> Aim of the task
Among the entries below, determine how many lines contain the word "para" and state only that figure.

> Task input
----------------

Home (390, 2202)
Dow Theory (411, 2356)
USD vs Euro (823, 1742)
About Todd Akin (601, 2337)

----------------

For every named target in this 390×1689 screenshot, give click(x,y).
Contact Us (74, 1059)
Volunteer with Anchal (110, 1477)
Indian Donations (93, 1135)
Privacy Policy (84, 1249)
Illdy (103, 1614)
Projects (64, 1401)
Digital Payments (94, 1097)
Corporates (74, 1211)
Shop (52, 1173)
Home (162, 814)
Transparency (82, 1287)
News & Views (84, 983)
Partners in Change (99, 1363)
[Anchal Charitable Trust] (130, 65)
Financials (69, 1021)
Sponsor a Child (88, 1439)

----------------

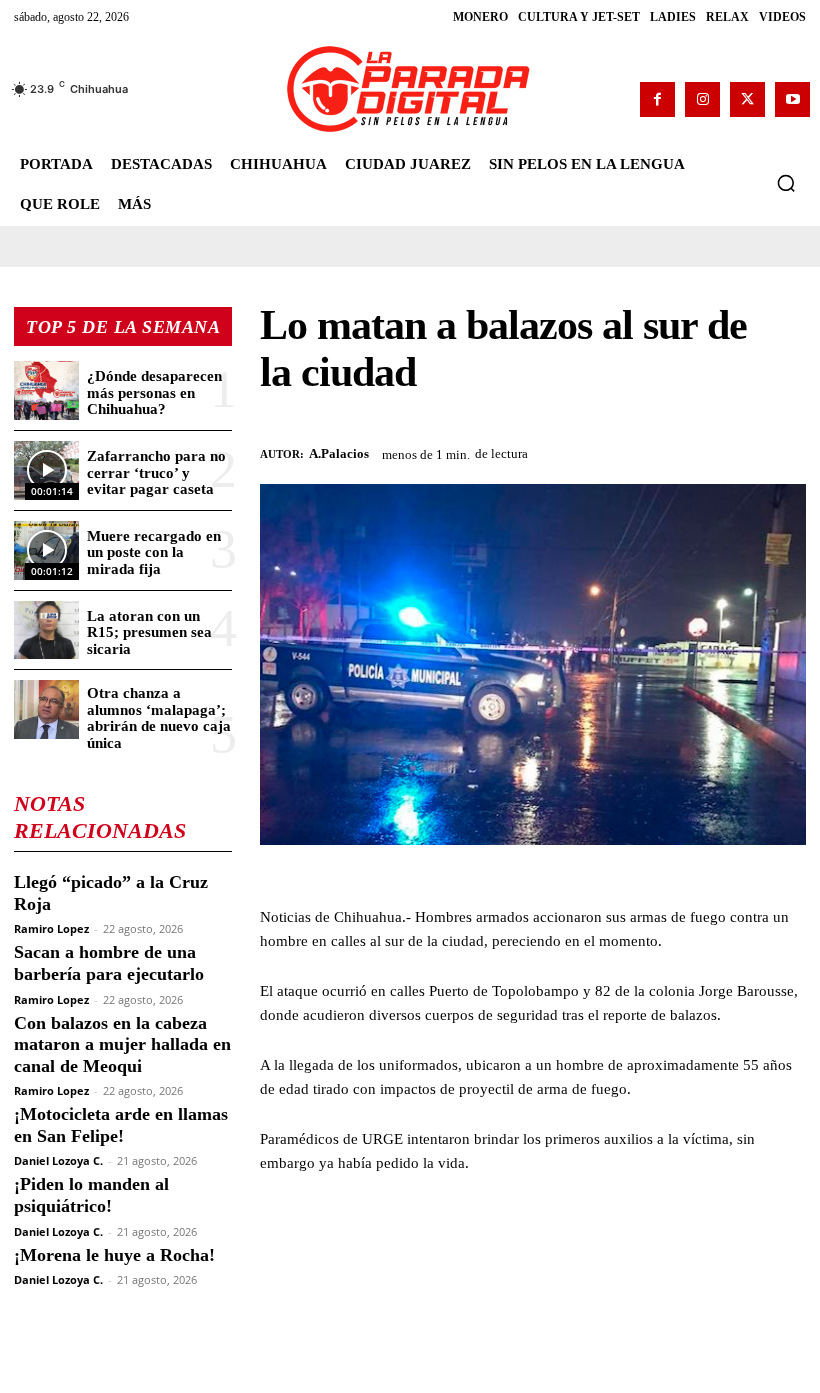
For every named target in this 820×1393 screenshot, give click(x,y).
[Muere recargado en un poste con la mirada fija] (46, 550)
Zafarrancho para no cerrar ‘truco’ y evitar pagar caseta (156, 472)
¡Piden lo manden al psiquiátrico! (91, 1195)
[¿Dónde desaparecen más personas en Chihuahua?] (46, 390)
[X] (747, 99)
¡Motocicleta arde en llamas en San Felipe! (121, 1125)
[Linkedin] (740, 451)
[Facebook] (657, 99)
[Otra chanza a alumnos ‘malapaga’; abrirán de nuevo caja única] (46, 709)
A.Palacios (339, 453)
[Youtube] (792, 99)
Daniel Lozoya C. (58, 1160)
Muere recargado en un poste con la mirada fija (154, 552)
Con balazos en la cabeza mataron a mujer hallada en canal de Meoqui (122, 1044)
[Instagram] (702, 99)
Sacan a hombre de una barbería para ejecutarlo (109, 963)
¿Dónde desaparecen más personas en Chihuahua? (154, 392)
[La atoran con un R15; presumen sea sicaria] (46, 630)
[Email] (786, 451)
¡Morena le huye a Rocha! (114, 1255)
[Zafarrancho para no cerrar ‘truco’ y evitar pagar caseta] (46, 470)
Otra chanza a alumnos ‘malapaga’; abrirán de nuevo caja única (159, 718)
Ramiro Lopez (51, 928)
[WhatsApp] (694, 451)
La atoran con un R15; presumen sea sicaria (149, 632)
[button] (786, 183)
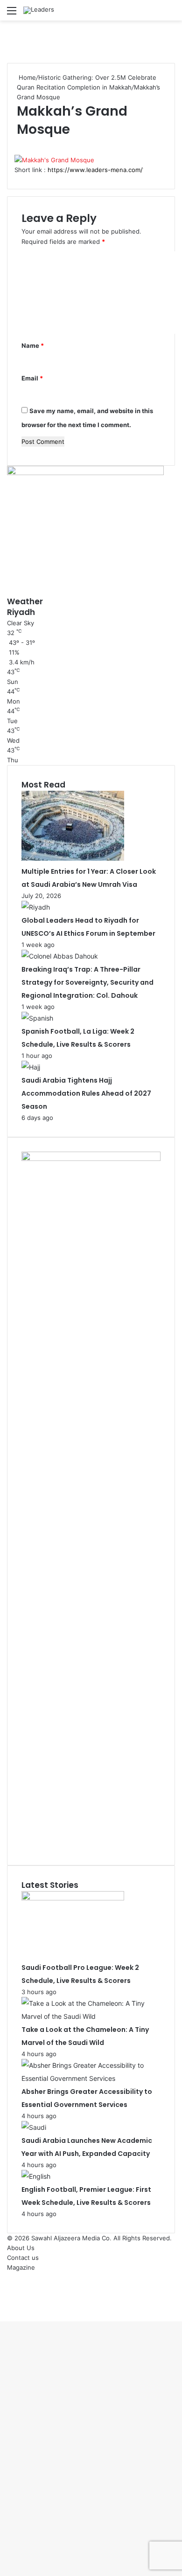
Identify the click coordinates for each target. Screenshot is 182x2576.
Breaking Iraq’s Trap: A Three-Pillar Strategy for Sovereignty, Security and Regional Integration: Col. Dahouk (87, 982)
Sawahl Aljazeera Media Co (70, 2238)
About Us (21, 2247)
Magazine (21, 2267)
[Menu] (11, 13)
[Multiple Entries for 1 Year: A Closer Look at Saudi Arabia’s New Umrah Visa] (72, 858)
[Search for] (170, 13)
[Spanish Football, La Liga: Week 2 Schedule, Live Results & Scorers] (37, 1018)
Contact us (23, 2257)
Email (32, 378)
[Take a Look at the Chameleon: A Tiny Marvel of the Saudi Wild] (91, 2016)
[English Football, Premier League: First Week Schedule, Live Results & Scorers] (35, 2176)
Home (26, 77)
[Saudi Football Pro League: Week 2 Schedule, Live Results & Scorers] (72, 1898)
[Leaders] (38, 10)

----------------

> Response
3